Aku mencoba mengatakan dengan jujur kepada Papa Vanilla. Jika aku boleh jujur, aku ingin kami setidaknya berpacaran selama satu tahun terlebih dahulu sebelum akhirnya melangkah ke jenjang yang lebih serius. Karena bagi kami berdua menikah hanya sekali seumur hidup.
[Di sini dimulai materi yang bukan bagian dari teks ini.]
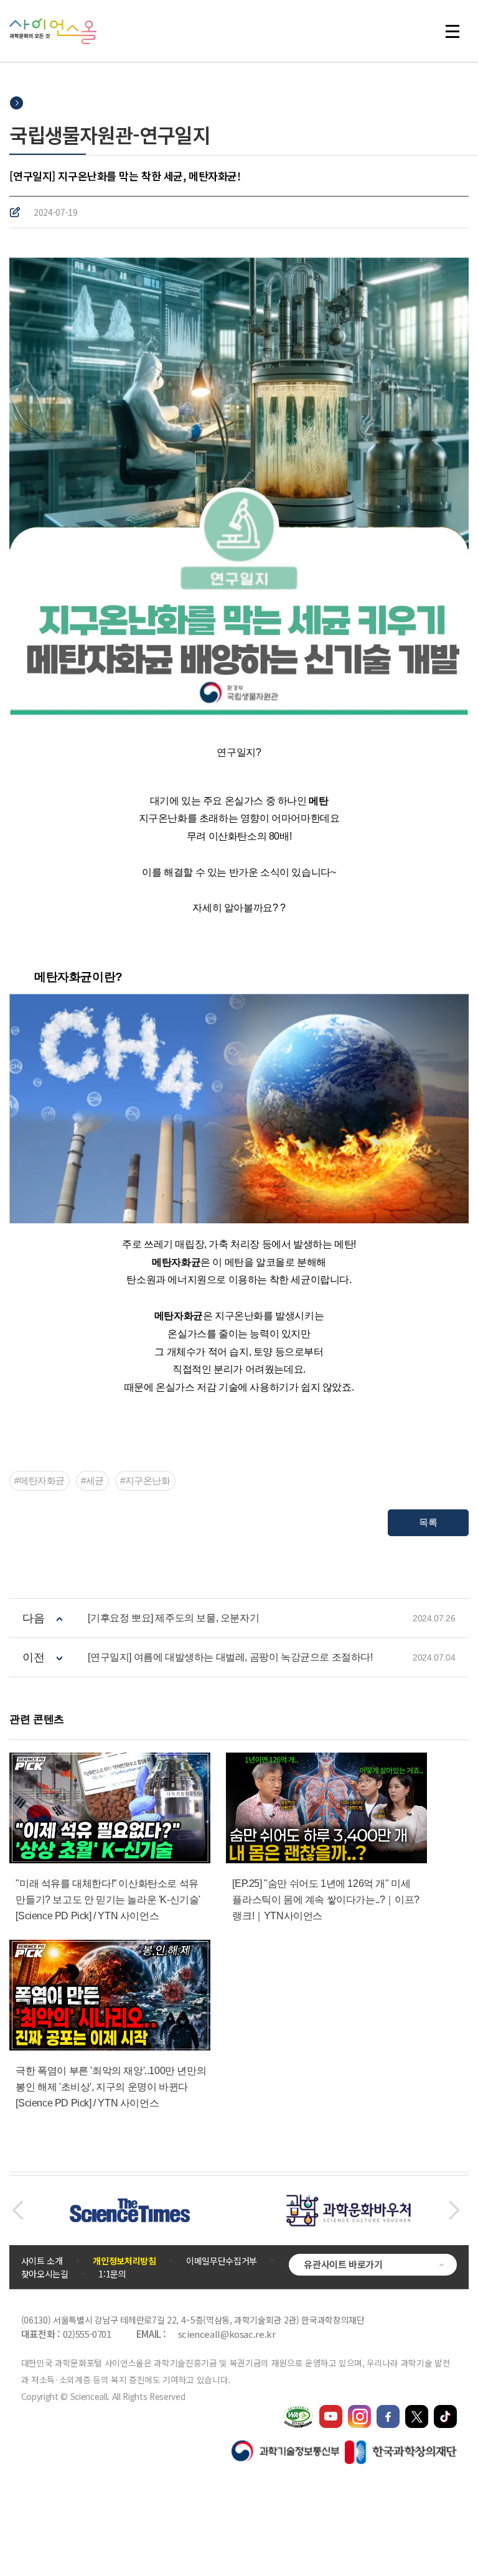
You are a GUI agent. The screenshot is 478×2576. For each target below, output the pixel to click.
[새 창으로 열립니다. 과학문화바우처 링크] (348, 2200)
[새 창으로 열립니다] (330, 2410)
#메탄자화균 (39, 1480)
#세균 (92, 1480)
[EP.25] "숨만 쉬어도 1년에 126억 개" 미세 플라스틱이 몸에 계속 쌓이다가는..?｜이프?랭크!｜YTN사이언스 (325, 1899)
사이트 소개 (42, 2260)
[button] (17, 2210)
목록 (428, 1522)
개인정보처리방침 (124, 2260)
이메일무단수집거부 (221, 2260)
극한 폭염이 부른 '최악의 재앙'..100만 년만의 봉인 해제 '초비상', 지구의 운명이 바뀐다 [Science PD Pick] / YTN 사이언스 (111, 2086)
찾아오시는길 (44, 2274)
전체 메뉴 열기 (458, 31)
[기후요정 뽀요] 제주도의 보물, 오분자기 (173, 1618)
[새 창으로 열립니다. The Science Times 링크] (130, 2204)
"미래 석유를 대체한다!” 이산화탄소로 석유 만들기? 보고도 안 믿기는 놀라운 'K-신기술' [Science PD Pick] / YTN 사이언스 (108, 1899)
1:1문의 (112, 2274)
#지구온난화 (145, 1480)
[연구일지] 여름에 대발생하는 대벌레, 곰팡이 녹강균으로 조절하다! (230, 1657)
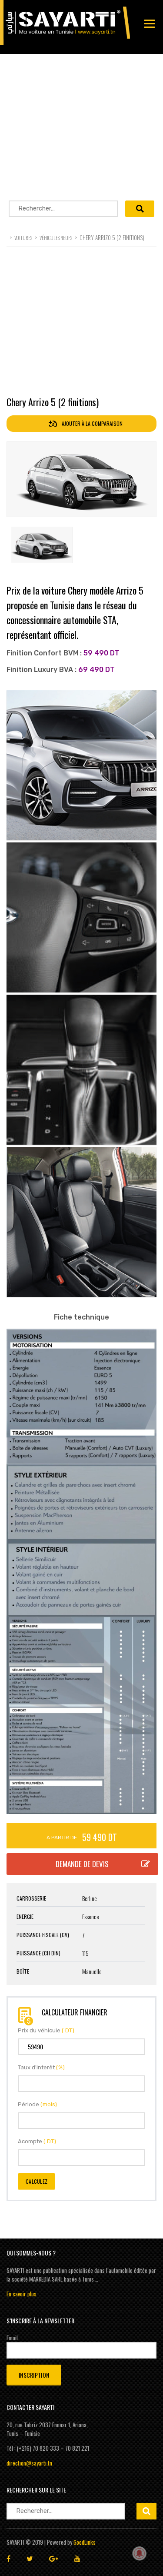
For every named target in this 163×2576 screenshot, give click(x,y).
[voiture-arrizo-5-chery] (81, 765)
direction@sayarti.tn (29, 2463)
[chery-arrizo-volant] (81, 917)
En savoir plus (22, 2293)
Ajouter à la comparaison (91, 423)
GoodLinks (84, 2542)
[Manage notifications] (139, 2553)
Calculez (36, 2181)
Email (12, 2337)
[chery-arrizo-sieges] (81, 1222)
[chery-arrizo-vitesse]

"Okay, saya akan kasih kamu waktu satu tahun tidak ada lebih dari itu karena usia Vanilla juga sudah bukan usia ABG lagi."
"Baik, Pak. Terimakasih."
Kini setelah pembicaraan singkat namun berbobot berat ini selesai dilakukan, aku segera menuju kamar tamu yang sudah disediakan Caramel.
***
Malam ini Vanilla tidak pulang ke apartemen. Ia memilih menemani sang Mama di rumah sakit bersama Papanya. Kini hanya ada aku dan Caramel disini dan kami baru saja selesai makan malam.
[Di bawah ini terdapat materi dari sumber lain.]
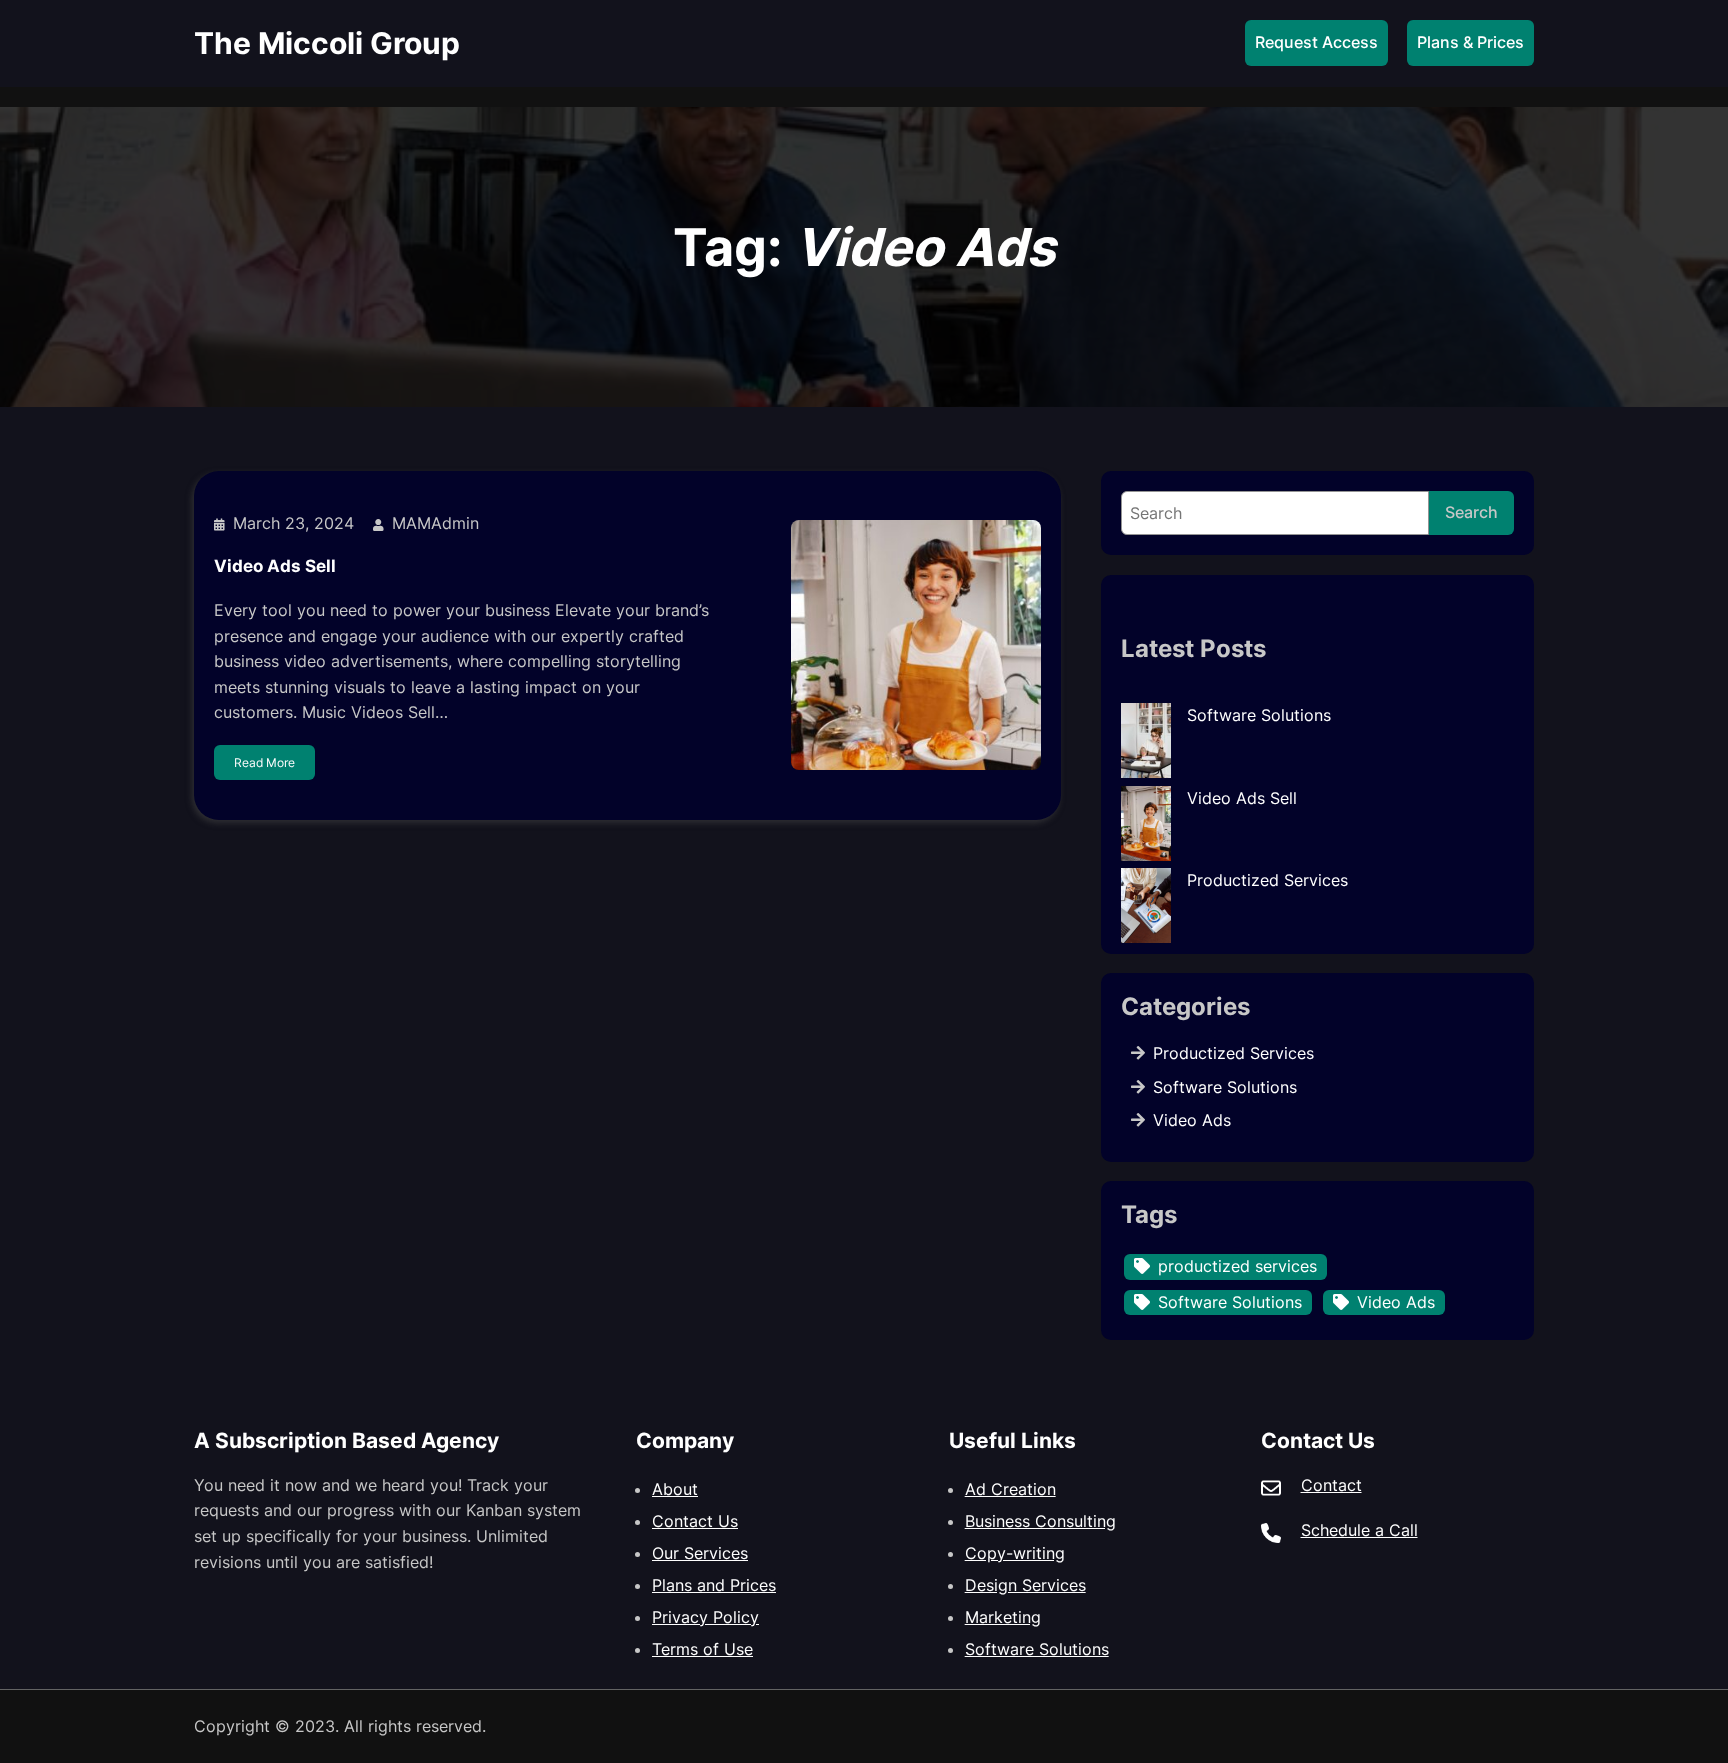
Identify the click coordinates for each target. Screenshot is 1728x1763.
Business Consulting (1040, 1521)
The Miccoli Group (327, 43)
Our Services (700, 1553)
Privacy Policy (705, 1617)
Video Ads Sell (275, 566)
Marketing (1003, 1617)
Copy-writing (1015, 1553)
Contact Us (695, 1521)
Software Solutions (1259, 715)
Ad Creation (1010, 1489)
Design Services (1025, 1585)
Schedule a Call (1359, 1530)
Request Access (1316, 42)
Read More (264, 762)
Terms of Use (702, 1649)
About (675, 1489)
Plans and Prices (714, 1585)
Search (1471, 512)
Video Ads (1192, 1120)
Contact (1331, 1485)
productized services (1237, 1266)
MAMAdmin (435, 523)
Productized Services (1267, 880)
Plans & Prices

"Van," panggil Caramel padaku.
"Hmm?"
"Besok keluarga gue datang dari Indonesia. Lo harus bersikap jadi calon menantu idaman ya?"
Aku mengernyitkan kening. Keluarga? Aku sudah bertemu keluarga inti Vanilla dan sekarang masih ada sesi bertemu keluarga besar lagi?
"Menantu idaman?"
"Iya. Kaya Mas Ervin gitu sama Mas Juna."
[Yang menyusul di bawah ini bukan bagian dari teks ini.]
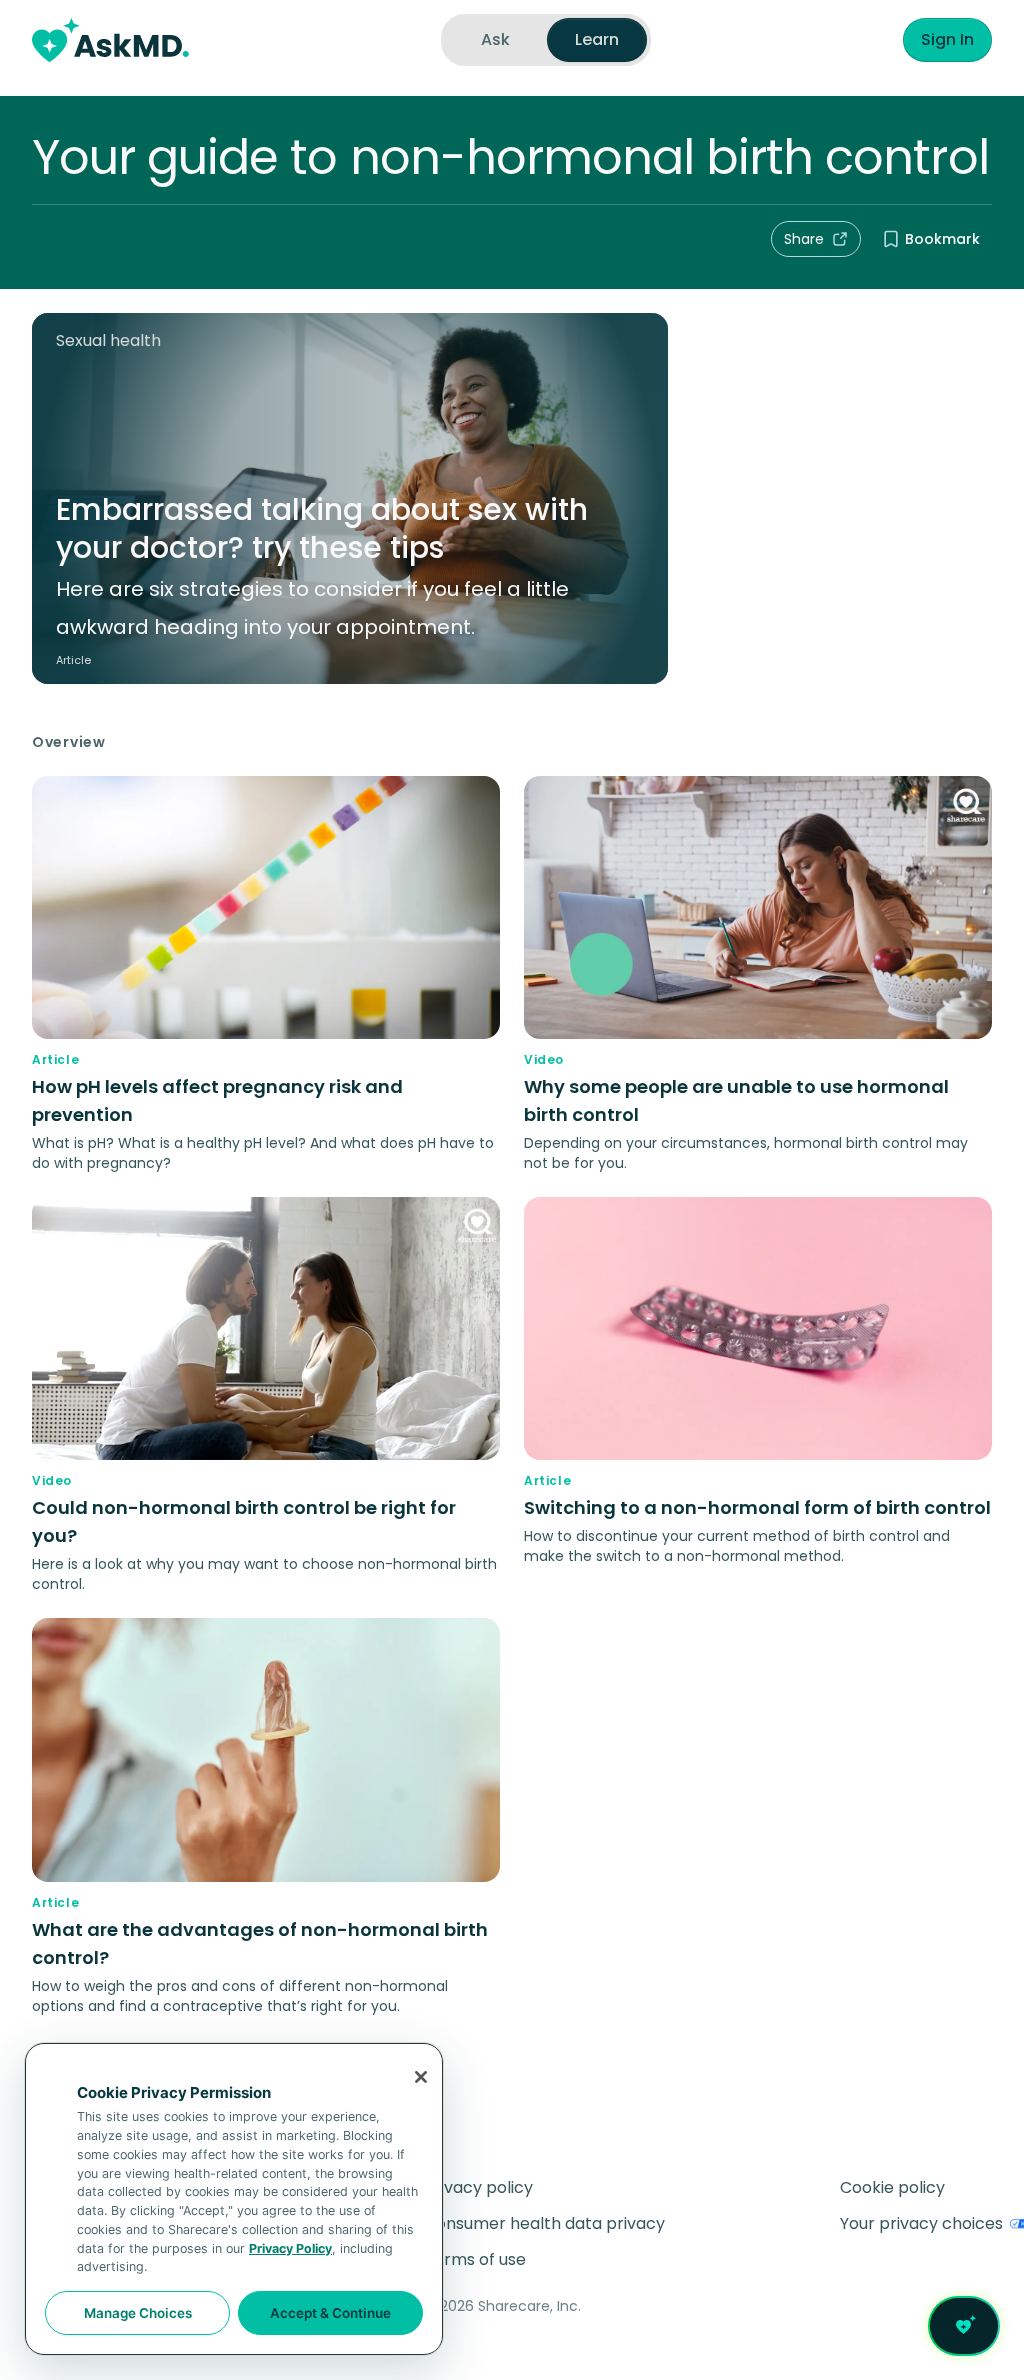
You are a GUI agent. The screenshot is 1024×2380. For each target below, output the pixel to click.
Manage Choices (138, 2313)
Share (804, 239)
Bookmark (942, 239)
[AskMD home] (110, 40)
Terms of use (475, 2259)
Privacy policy (478, 2187)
"Memang kelebihan mereka berdua apa?" Aku coba bertanya kepada Caramel walau aku sudah pernah bertemu dan berkenalan dengan dua sosok tersebut.
"Mas Ervin itu beneran sosok suami yang Papa able banget. Sayang istri, sayang anak, setia. Kalo Mas Juna? Dia sosok yang asyik, nggak pelit sama keluarga apalagi sama istri."
Aku hanya bisa menghela nafas. Tentu saja Juna tidak pelit kepada keluarga, uangnya banyak, harta tidak akan kekurangan sampai memiliki cucu. Bahkan yang aku dengar dari Vanilla, almarhumah sang Mama merupakan salah satu bisnis woman yang sukses dulunya. Itu belum dari pihak Papanya serta ibu sambungnya. Aku juga kalo jadi Juna tidak akan pelit apalagi soal materi.
"Selain materilah, Mel. Kalo sudah ngomongin materi, aku nggak ada seujung kukunya keluarga kalian. Dibanding kalian aku miskin materi."
Bukannya berempati, yang ada Caramel justru tertawa terbahak-bahak.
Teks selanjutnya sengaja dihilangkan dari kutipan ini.